* **EXTRACT TO READ**:
______________________________

SplitFS
SplitFS is a file system for Persistent Memory (PM) which is aimed at reducing the software overhead of applications accessing Persistent Memory. SplitFS presents a novel split of responsibilities between a user-space library file system and an existing kernel PM file system. The user-space library file system handles data operations by intercepting POSIX calls, memory mapping the underlying file, and serving the reads and overwrites using processor loads and stores. Metadata operations are handled by the kernel file system (ext4 DAX).
SplitFS introduces a new primitive termed relink to efficiently support file appends and atomic data operations. SplitFS provides three consistency modes, which different applications can choose from without interfering with each other.
SplitFS is built on top of Quill by NVSL. We re-use the implementation of Quill to track the glibc calls requested by an application and provide our implementation for the calls. We then run the applications using LD_PRELOAD to intercept the calls during runtime and forward them to SplitFS.

______________________________

* **INFORMATION SHOWN**:
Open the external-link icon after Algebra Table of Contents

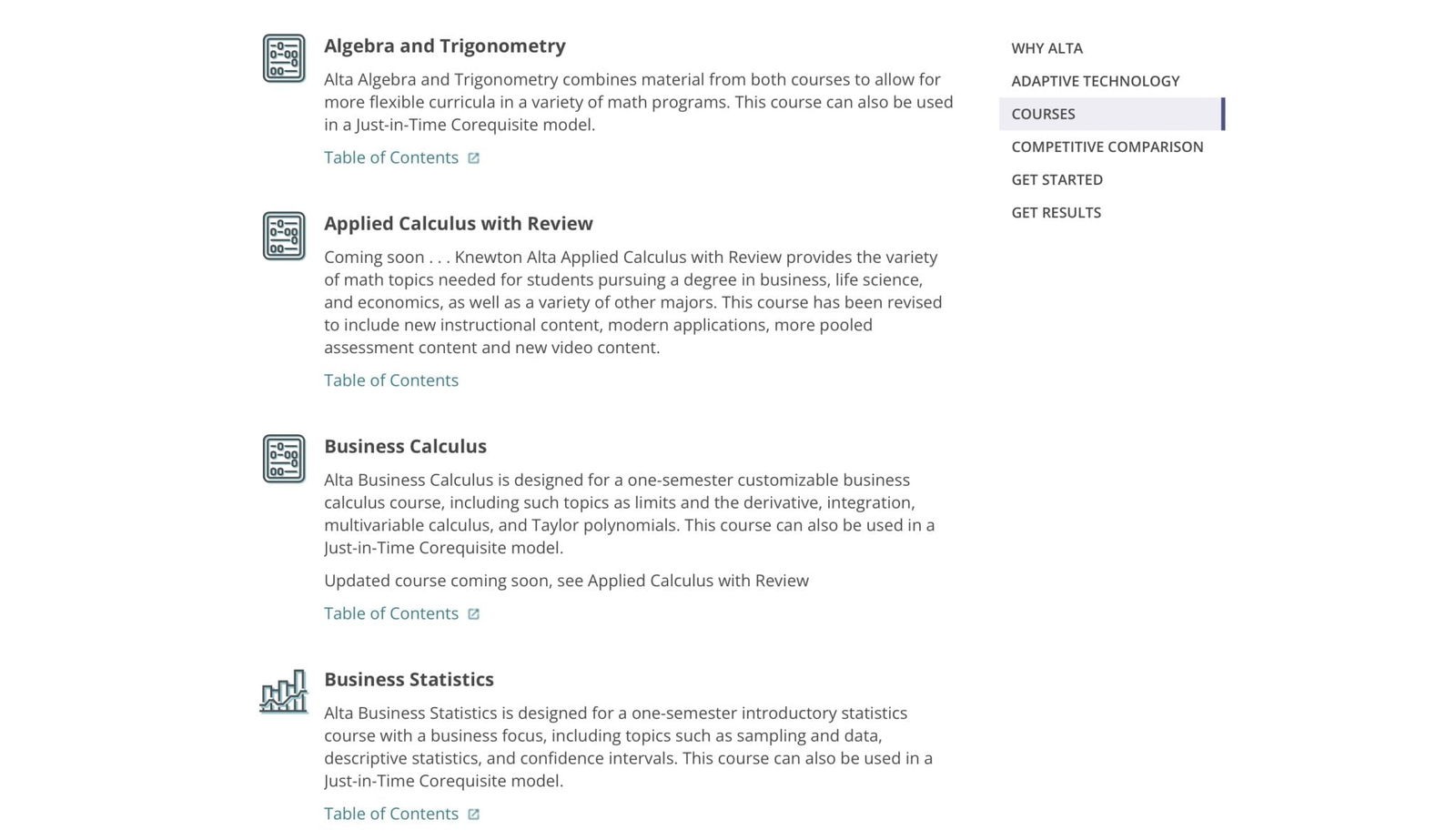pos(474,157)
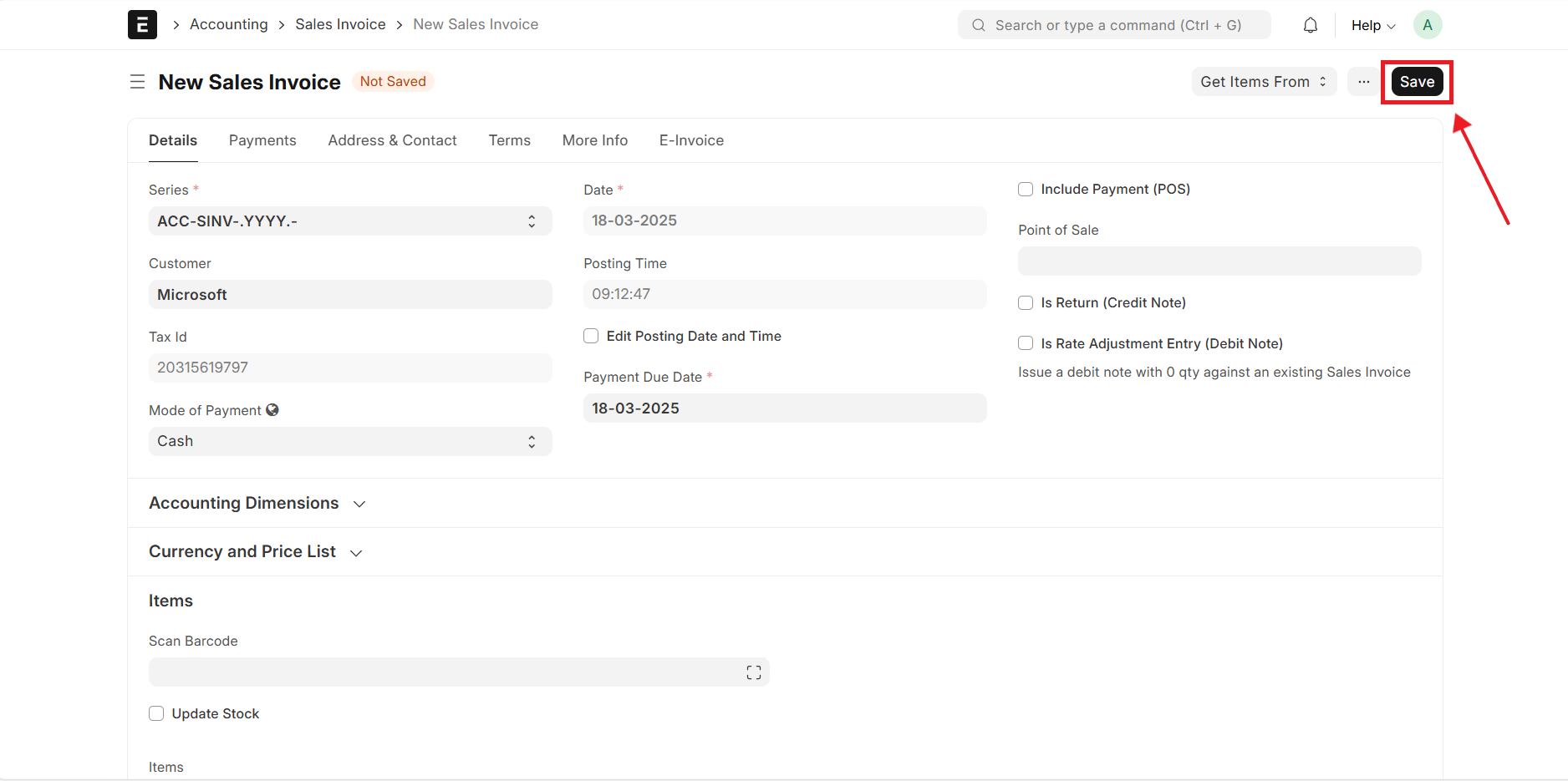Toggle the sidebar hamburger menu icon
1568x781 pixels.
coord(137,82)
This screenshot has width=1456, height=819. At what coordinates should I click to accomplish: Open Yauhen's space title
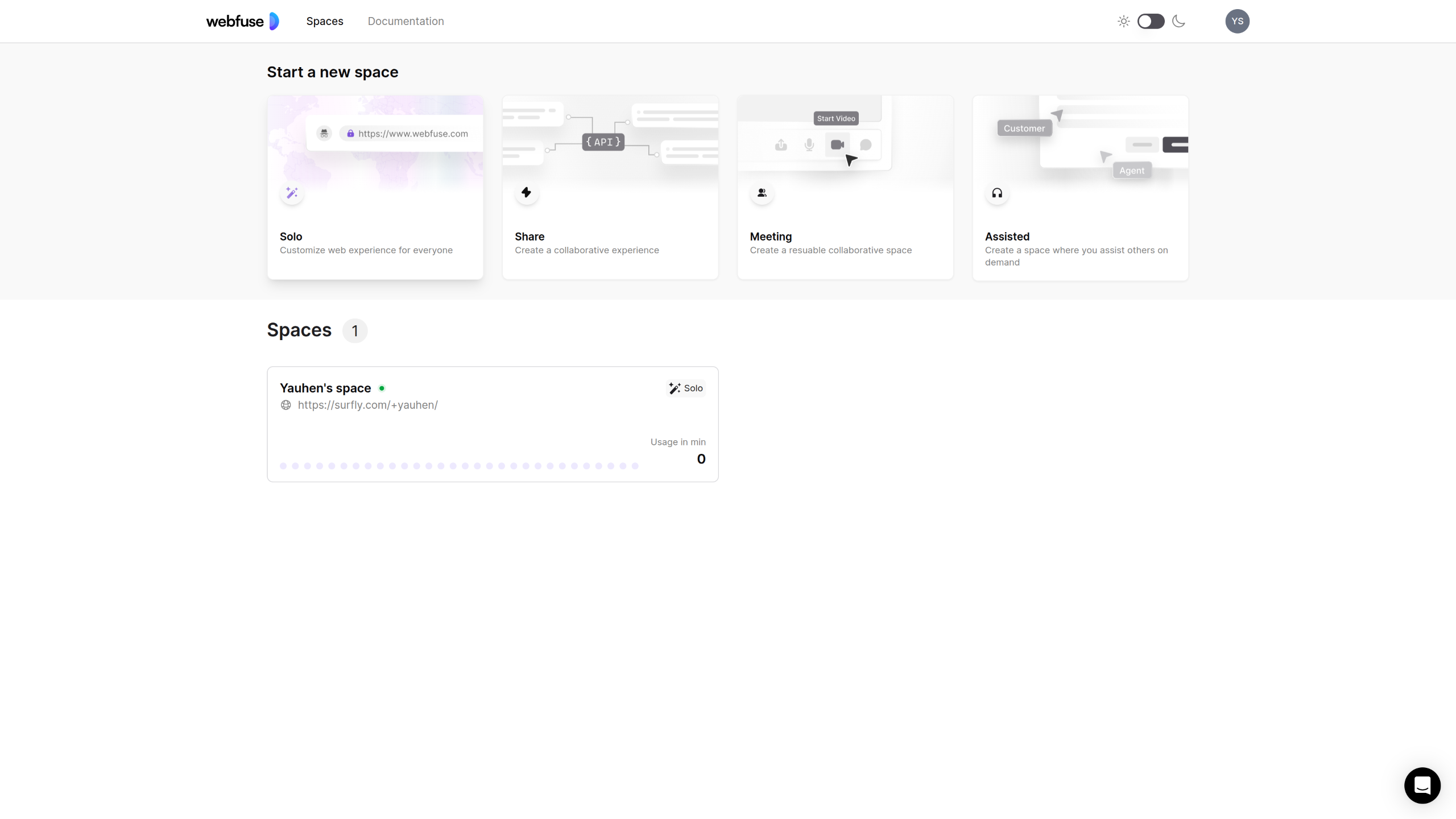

______________________________

* **LIST OF TASKS**:
1. Translate this sentence from the SplitFS description into Spanish: "Metadata operations are handled by the kernel file system (ext4 DAX)."
2. According to the SplitFS description, how does the user-space library file system handle data operations? List each step it names.

* **IN RESPONSE**:
1. Las operaciones de metadatos son gestionadas por el sistema de archivos del kernel (ext4 DAX).

2.
- Intercepting POSIX calls
- Memory mapping the underlying file
- Serving the reads and overwrites using processor loads and stores